What is needed -> Copy the lines of the records below word for word, beginning with the line that contains "will [25, 103]." and ending after the line that contains "Action: (135, 291)".

Data listing:
* BEGIN *

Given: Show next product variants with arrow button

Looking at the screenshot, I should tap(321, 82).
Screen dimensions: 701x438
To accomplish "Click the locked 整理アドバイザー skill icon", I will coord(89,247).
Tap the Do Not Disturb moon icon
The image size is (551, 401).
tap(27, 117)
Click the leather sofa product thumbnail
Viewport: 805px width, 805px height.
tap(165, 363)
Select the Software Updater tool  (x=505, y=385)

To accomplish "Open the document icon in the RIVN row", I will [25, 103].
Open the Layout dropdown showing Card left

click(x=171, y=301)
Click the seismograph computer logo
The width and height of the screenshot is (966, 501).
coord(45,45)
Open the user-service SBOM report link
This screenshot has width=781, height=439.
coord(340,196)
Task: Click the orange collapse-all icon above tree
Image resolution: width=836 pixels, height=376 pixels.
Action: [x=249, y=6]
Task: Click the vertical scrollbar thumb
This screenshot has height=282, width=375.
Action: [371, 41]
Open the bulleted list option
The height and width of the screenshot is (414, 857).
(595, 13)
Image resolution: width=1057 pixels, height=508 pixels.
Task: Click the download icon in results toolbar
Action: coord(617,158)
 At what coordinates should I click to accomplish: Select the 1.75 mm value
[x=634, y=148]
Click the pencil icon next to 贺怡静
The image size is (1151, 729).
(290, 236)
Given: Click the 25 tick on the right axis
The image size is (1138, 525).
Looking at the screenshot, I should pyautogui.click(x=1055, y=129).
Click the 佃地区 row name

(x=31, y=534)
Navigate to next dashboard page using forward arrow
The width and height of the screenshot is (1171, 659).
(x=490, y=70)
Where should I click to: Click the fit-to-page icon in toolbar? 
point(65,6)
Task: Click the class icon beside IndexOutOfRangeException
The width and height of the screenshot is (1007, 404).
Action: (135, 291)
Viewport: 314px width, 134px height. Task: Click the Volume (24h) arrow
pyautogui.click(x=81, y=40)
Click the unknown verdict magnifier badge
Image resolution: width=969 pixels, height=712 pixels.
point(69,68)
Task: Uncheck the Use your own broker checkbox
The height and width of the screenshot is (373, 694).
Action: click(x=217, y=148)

* END *

Response to the exercise ->
To accomplish "Open the document icon in the RIVN row", I will [25, 103].
Open the Layout dropdown showing Card left

click(x=171, y=301)
Click the seismograph computer logo
The width and height of the screenshot is (966, 501).
coord(45,45)
Open the user-service SBOM report link
This screenshot has width=781, height=439.
coord(340,196)
Task: Click the orange collapse-all icon above tree
Image resolution: width=836 pixels, height=376 pixels.
Action: [x=249, y=6]
Task: Click the vertical scrollbar thumb
This screenshot has height=282, width=375.
Action: [371, 41]
Open the bulleted list option
The height and width of the screenshot is (414, 857).
(595, 13)
Image resolution: width=1057 pixels, height=508 pixels.
Task: Click the download icon in results toolbar
Action: coord(617,158)
 At what coordinates should I click to accomplish: Select the 1.75 mm value
[x=634, y=148]
Click the pencil icon next to 贺怡静
The image size is (1151, 729).
(290, 236)
Given: Click the 25 tick on the right axis
The image size is (1138, 525).
Looking at the screenshot, I should pyautogui.click(x=1055, y=129).
Click the 佃地区 row name

(x=31, y=534)
Navigate to next dashboard page using forward arrow
The width and height of the screenshot is (1171, 659).
(x=490, y=70)
Where should I click to: Click the fit-to-page icon in toolbar? 
point(65,6)
Task: Click the class icon beside IndexOutOfRangeException
The width and height of the screenshot is (1007, 404).
Action: (135, 291)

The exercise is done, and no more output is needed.